Instance-based linking is similar to entity resolution and the comparative evaluation of entity resolution frameworks faces similar challenges than the evaluation of LD frameworks. The study [29] evaluated several entity resolution tools on several real datasets on publications and product offers of e-commerce websites. While the publication-related match tasks were relatively easy to solve, the two e-commerce match tasks turned out to be especially challenging with a maximal F-Measure of only 60 and 71% for the considered tools. These match tasks have also been used to evaluate further tools including LD frameworks such as LIMES, e.g., in [36,38]). Results in [38] confirm the difficulty of the e-commerce match tasks with achieved F-Measure values ranging below
Observations and outlook
Despite the laudable effort of the OAEI instance matching tracks the comparable evaluation of existing tools for LD is still a largely open challenge. This is mainly because the participation in the OAEI contest has been limited so far and using the OAEI tasks outside the competition limits the comparability of the achieved results as they are typically based on different prerequisites, e.g., the use of training data. Evaluation results on a single system or approach aim at showing their effectiveness and efficiency rather than providing a neutral comparative evaluation between systems. Given the general availability of LD tools it would be a worthwhile investigation to apply them under the same prerequisites on a set of LD tasks similar than in the entity resolution study [29]. Such a study can be facilitated by using the recently proposed Semantic Publishing Instance Benchmark (SPIMBench) [54] which was initiated by the Linked Database Benchmark Council (LDBC).6
We investigated eleven LD frameworks and compared their functionality based on a common set of criteria. The criteria cover the main steps such as the configuration of linking specifications and methods for matching and runtime optimization. We also covered general aspects such as the supported input formats and link types, support for a GUI and software availability as open source. We observed that the considered tools already provide a rich functionality with support for semi-automatic configuration including advanced learning-based approaches such as unsupervised genetic programming or active learning. On the other side, we found that most tools still focus on simple property-based match techniques rather than using the ontological context within structural matchers. Furthermore, existing links and background knowledge are not yet exploited in the considered frameworks. More comprehensive support of efficiency techniques is also necessary such as the combined use of blocking, filtering and parallel processing.

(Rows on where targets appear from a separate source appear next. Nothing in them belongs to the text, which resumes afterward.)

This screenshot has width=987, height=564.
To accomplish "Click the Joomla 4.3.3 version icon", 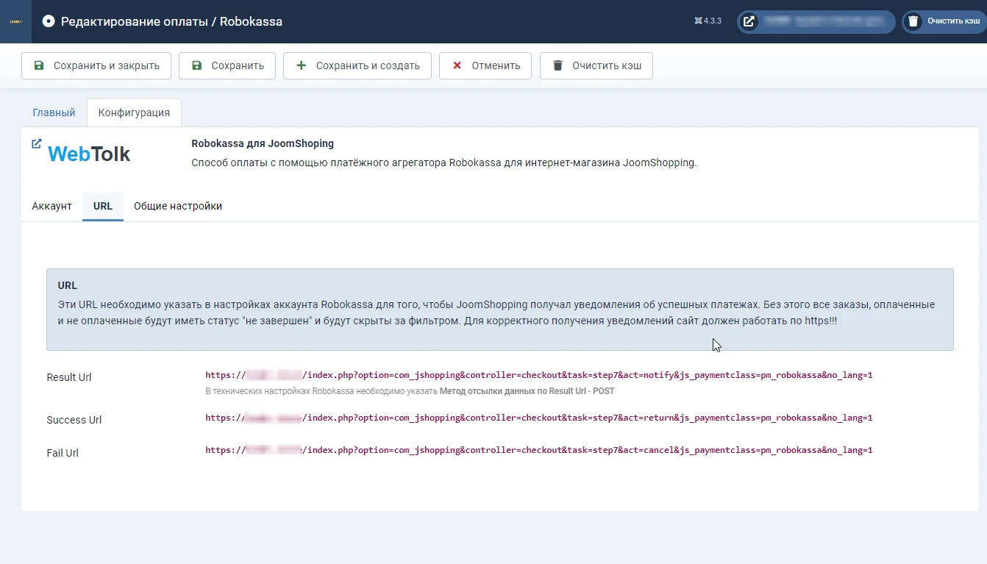I will [x=698, y=21].
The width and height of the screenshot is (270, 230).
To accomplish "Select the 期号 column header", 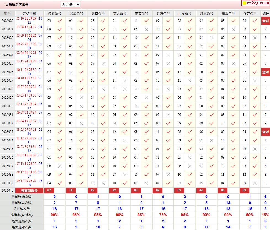I will tap(7, 14).
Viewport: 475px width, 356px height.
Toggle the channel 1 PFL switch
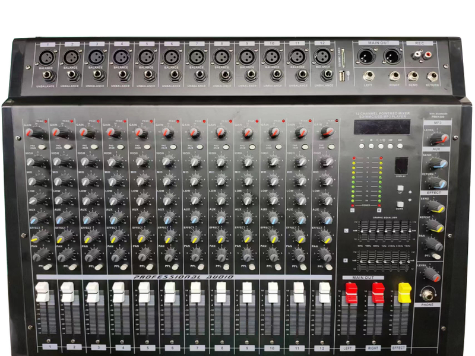tap(46, 268)
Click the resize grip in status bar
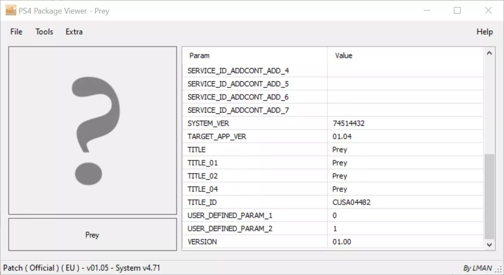Screen dimensions: 504x275 [x=499, y=270]
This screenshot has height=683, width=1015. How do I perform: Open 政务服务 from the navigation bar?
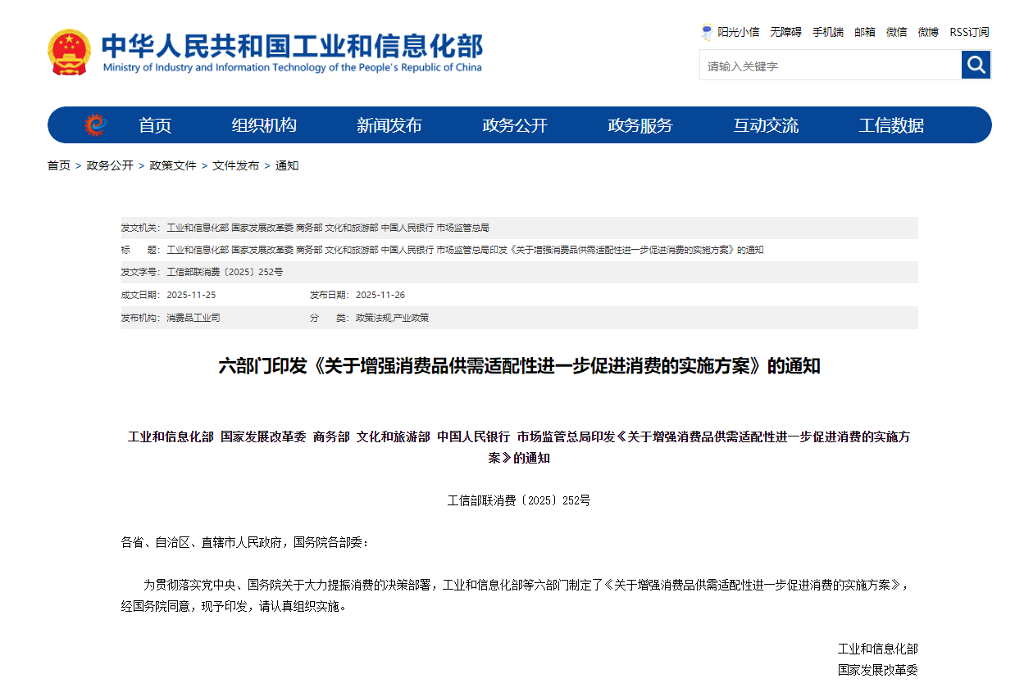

We also analyzed comparative evaluations of the LD frameworks to assess their relative effectiveness and efficiency. In this respect the OAEI instance matching track is the most relevant effort and we thus analyzed its match tasks and the tool participation and results for the last years. Unfortunately, the participation has been rather low thereby preventing the comparative evaluation between most of the tools. Moreover, the focus of the contest has been on effectiveness so far while runtime efficiency has not yet been evaluated. To better assess the relative effectiveness and efficiency of LD tools it would be valuable to test them on a common set of benchmark tasks on the same hardware. Given the general availability of the tools and the existence of a considerable set of match task definitions and datasets this should be feasible with reasonable effort.